From Cold War to Present Day
A New View and Vision
The French and British regimes enabled Canadians to have the burden of their defence largely shouldered by others. At the end of this era Canada went to the aid of its two mother countries. During the period covered in this volume, however, even during the Second World War, Canadians have been inclined to remain subject to Britain. February 1946 saw the establishment of a joint U.S.-Canada committee for military co-operation. Both countries appointed military delegates from all three arms, along with foreign affairs officials. On 12 February 1947 the Canadian prime minister and the American secretary of state issued simultaneous statements on the peacetime defence co-operation agreement they had reached. It provided for: exchanges of servicemen and, on occasion, observers for manoeuvres; development and trials of new weapons and the standardization of weapons, equipment and organization; mutual sharing of naval and air facilities; and minimal formalities concerning movements in the air above the territory and within the territorial waters of each country. In a way, the Americans had merely taken over the process of unified standards begun by the British before 1914.

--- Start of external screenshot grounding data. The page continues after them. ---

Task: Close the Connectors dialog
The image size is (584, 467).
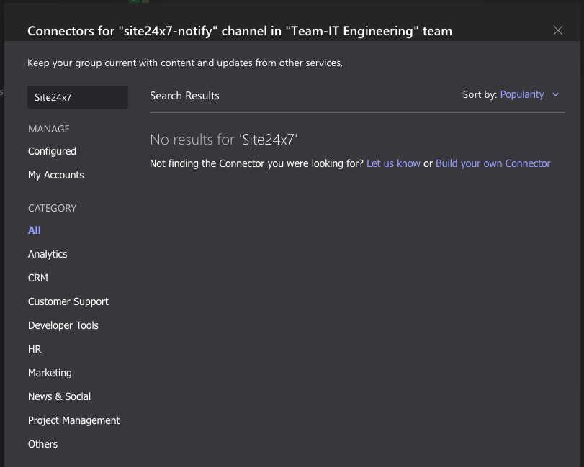Action: [x=558, y=30]
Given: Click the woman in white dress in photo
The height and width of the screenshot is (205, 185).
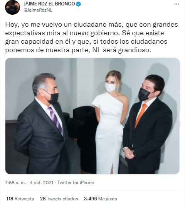Looking at the screenshot, I should (109, 122).
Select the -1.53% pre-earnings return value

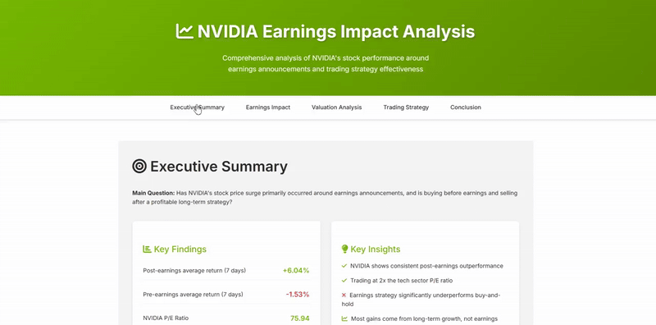click(x=298, y=295)
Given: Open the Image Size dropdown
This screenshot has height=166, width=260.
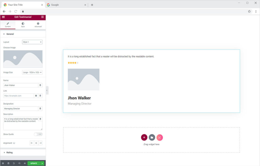Looking at the screenshot, I should pyautogui.click(x=32, y=72).
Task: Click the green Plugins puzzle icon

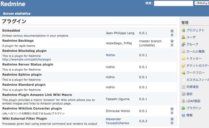Action: click(x=183, y=108)
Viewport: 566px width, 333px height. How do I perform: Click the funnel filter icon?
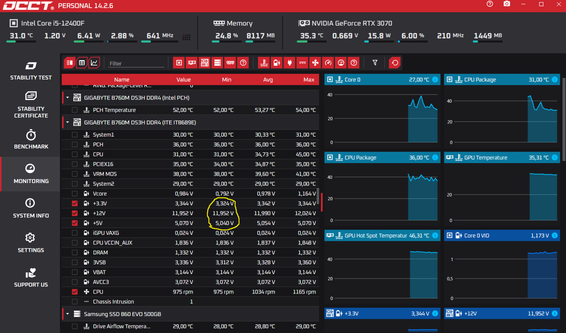click(x=375, y=63)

Despite this strong thread of dependency, another thread was working its way through the period covered in this volume, just as in the periods covered in the previous two volumes: Canadianization. This has been seen in the attitudes and actions of the military community, on both big issues and small. But we seem unable to take the final and most telling steps. For example, the Canadian system of military honours established in the 1970s has retained, at its apex, the Victoria Cross. This supreme British Empire honour has not been awarded to a Canadian since the Second World War. The question arises: Why not award a "Vimy Cross" in recognition of an exceptional act of valour by a Canadian combatant?